Stahelski and Reeves understand that the appeal of the best action movies is never from death or destruction but, ironically, from beauty and grace. Even flicks chock-full of explosions and gunfights can be rendered dull if the action is incomprehensible and poorly edited. Here, every brawl is a masterpiece of carnage. Each opponent moves with their own special brutality, sometimes diving at Wick like sumo wrestlers; other times Wick barrels through corridors, quickly firing, reloading and dishing out kung fu. The fights are filmed in long takes and often in wide shots, created through intricate stunt work and staged with breathtaking physicality. Wick’s opponents have personality, from Ruby Rose as a mute assassin to Common’s work as a cold-blooded bodyguard out to settle a score. Stahelski stages each action sequence with brutality but also beauty and variety, setting them in neon-lit Roman catacombs, on the steps of ancient buildings and, in the film’s bone-crunching climax, a hall of mirrors. “John Wick: Chapter 2” looks nothing like any action movie I’ve seen, its carnage tinged with surreal beauty.
As Wick, Reeves appears to have found a role that uses his stoic features and gift for saying volumes with just a glare. He throws himself into the work; it’s apparent he’s participating in pretty much every stunt. But he also values silence, knowing not to launch into a monologue when a terse “yeah” will do finely.

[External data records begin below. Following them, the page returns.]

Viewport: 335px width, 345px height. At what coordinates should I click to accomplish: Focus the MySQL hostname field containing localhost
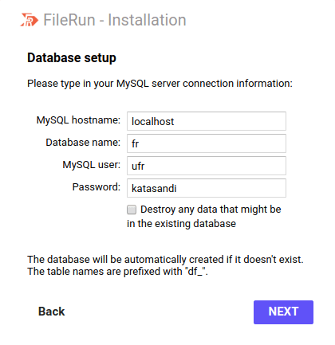[x=207, y=121]
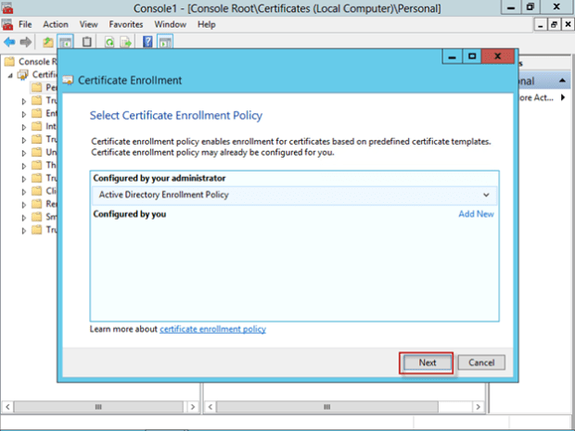
Task: Click the Refresh toolbar icon
Action: click(x=109, y=42)
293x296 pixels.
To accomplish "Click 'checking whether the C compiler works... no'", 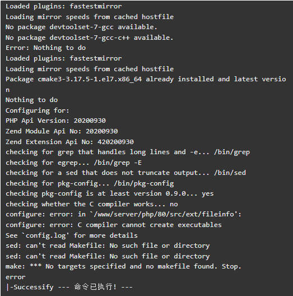I will pos(92,204).
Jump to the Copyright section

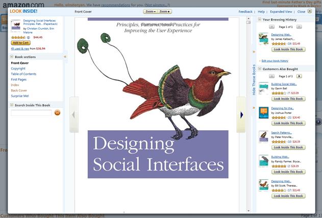18,68
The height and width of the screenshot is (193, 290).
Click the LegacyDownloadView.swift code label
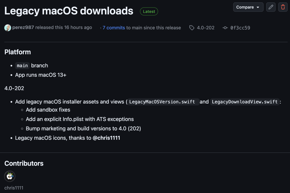point(245,102)
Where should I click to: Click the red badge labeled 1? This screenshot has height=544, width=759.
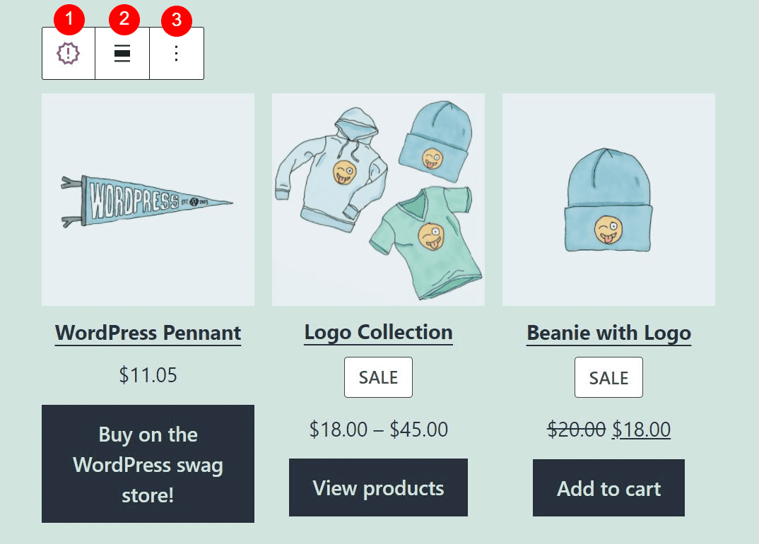coord(68,20)
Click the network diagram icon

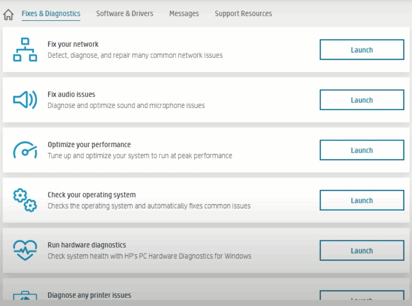click(25, 50)
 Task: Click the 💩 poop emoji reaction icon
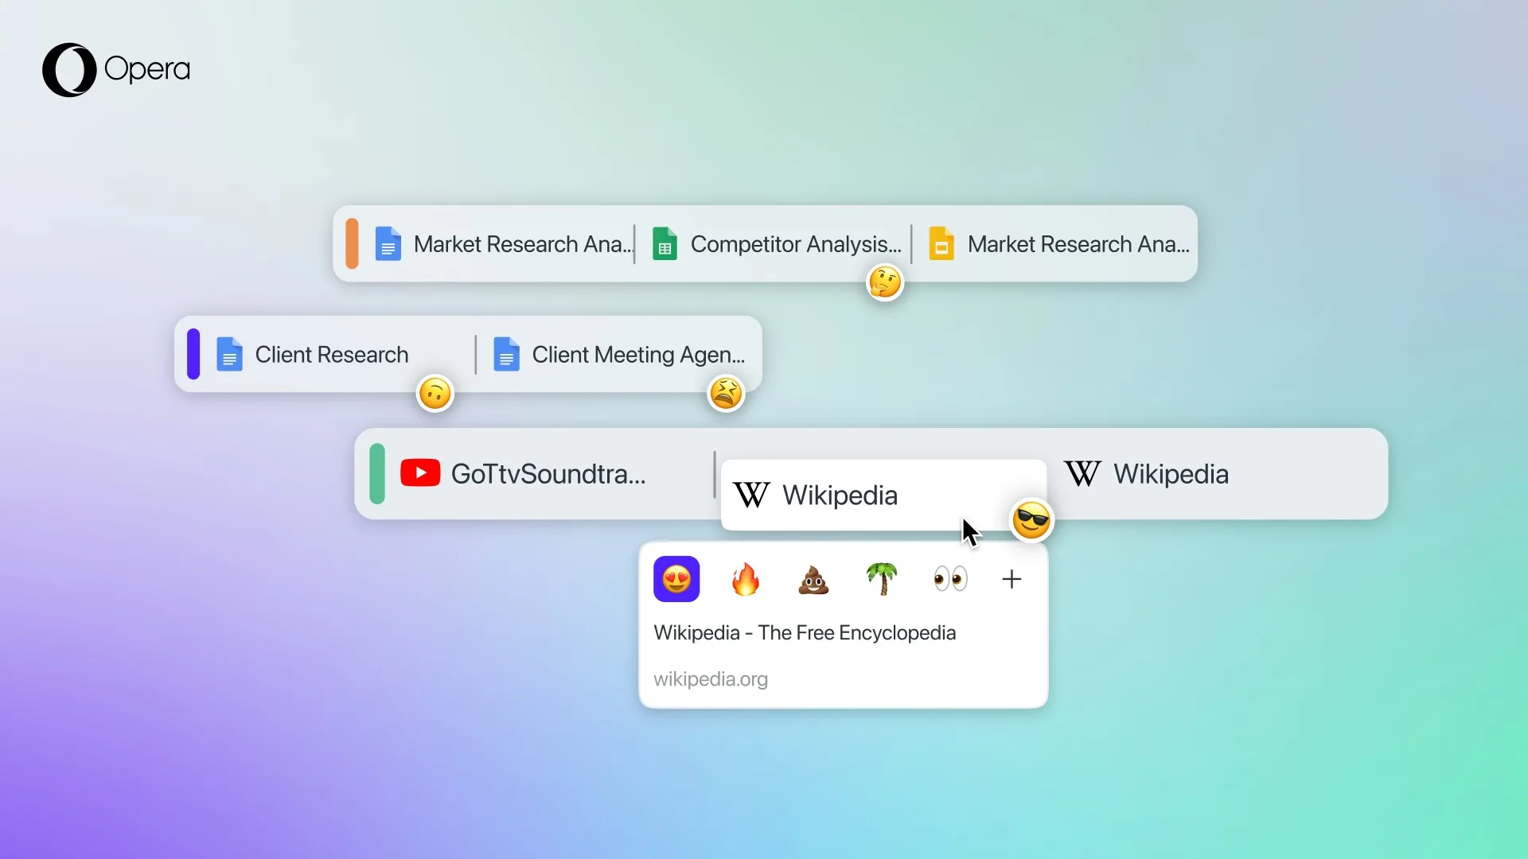(x=813, y=579)
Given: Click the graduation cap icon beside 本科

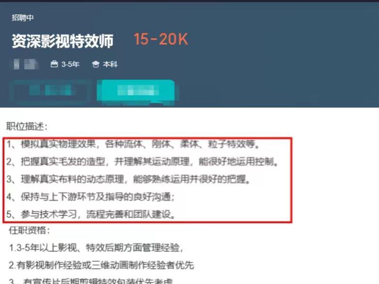Looking at the screenshot, I should click(95, 64).
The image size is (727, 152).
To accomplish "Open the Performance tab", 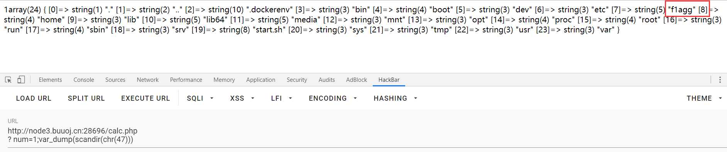I will coord(186,80).
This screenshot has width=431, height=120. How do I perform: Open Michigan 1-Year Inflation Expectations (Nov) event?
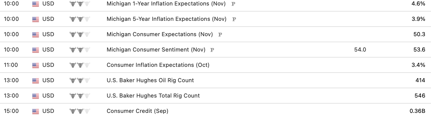tap(166, 4)
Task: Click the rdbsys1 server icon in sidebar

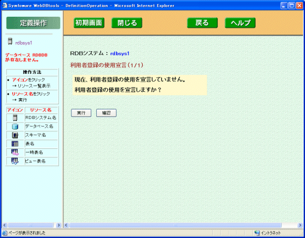Action: click(10, 43)
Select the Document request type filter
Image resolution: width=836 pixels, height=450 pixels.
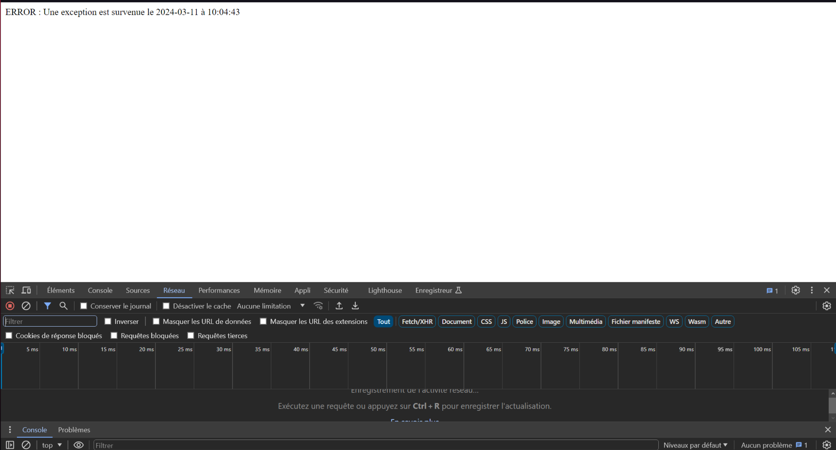[456, 322]
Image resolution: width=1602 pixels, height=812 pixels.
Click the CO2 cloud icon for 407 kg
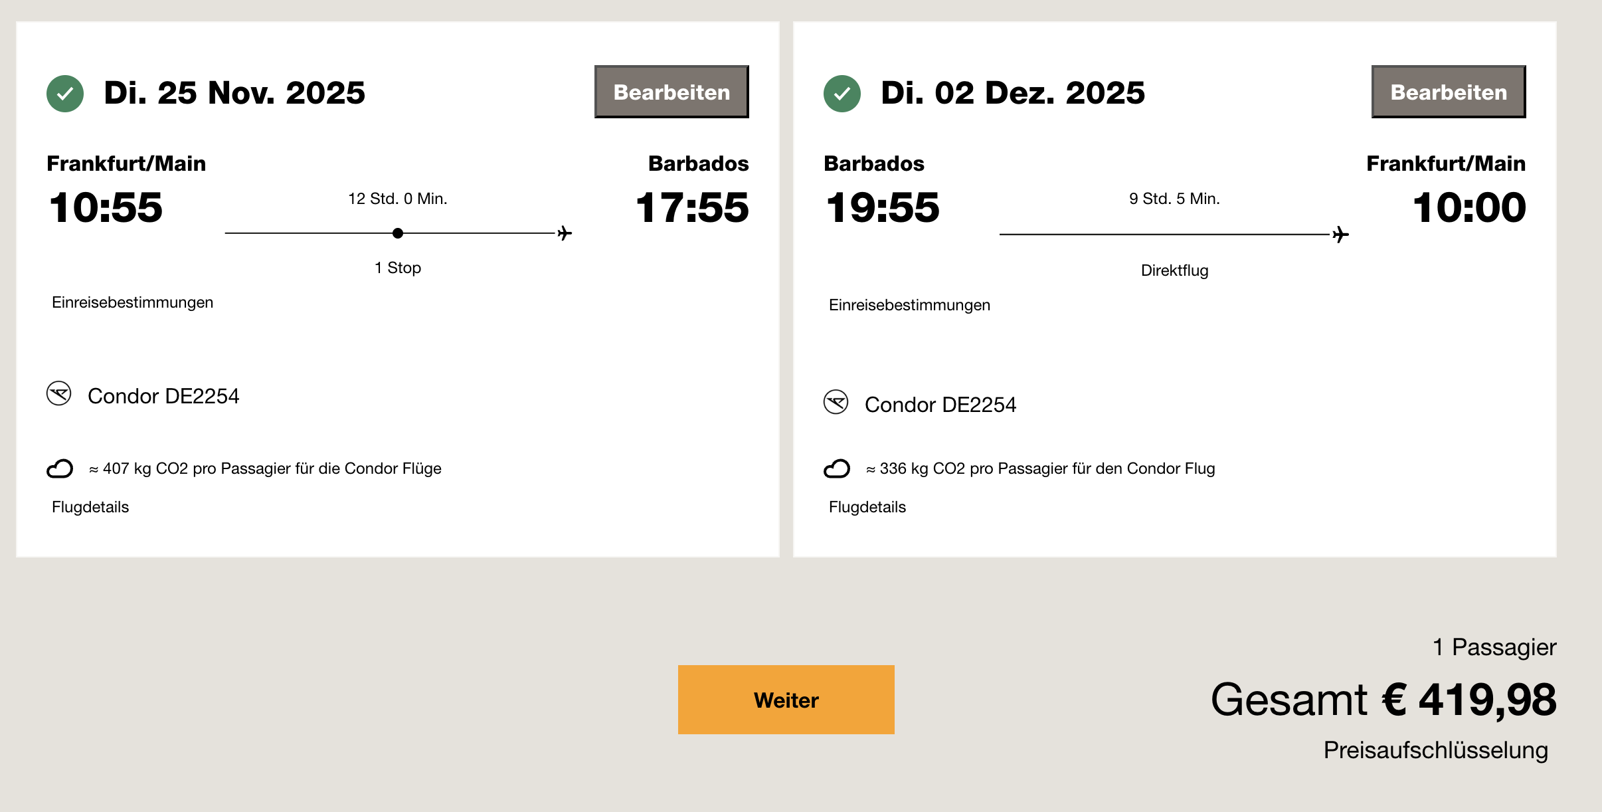pyautogui.click(x=60, y=468)
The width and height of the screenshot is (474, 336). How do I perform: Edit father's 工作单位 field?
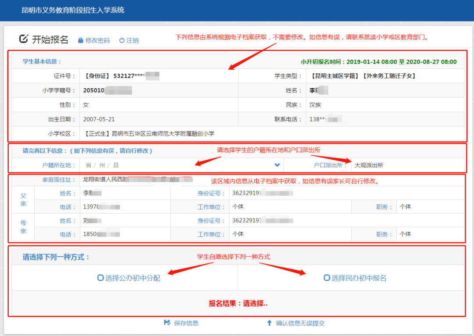pyautogui.click(x=291, y=207)
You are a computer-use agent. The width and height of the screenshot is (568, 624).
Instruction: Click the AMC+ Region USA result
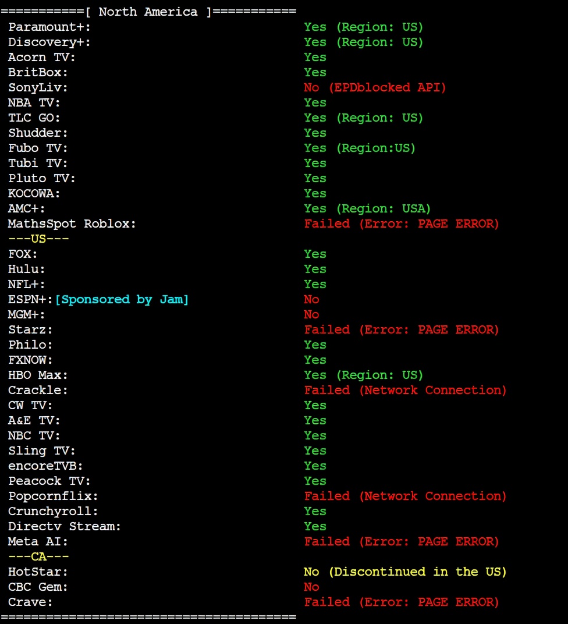[367, 208]
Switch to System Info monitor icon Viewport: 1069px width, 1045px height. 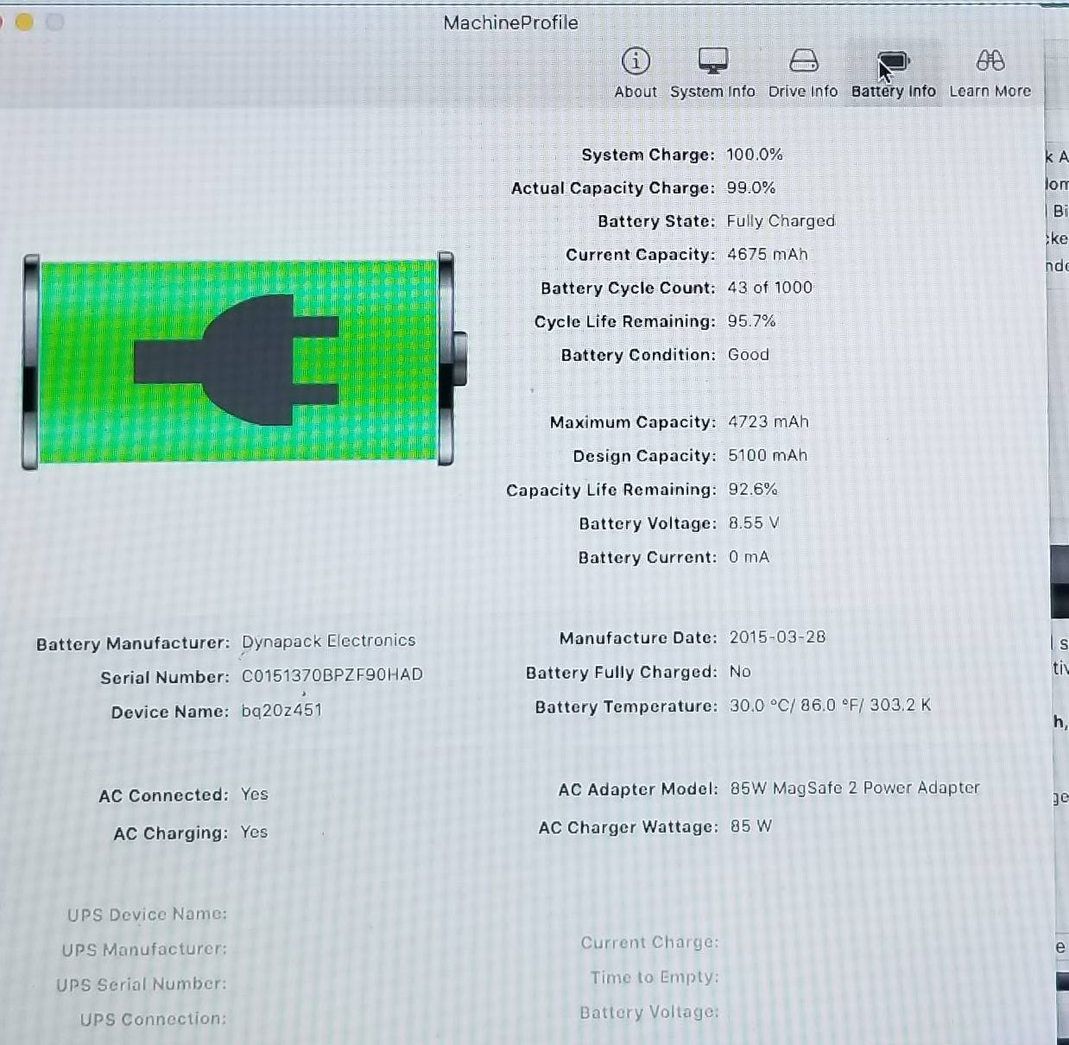[x=712, y=61]
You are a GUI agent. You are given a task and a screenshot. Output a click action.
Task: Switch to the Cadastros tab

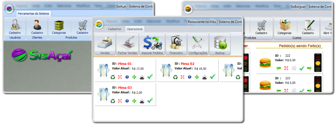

The actor’s somehow found his way through some of the most iconic action films of the past few decades, but it’s possible the John Wick franchise might be the pinnacle of his career.
Sure, the film goes on a bit too long, and Wick’s motivations aren’t as gripping as they were in the first film (audiences tend to want to see puppy-killers punished) The film skirts the edge of self-parody in places, to the point where I’m concerned a third chapter might tilt into silliness. But those are all reservations that crop up long after the credits rolled. During its run time, I doubt too many people will be nitpicking “John Wick: Chapter Two.” They’ll be too busy bracing for impact.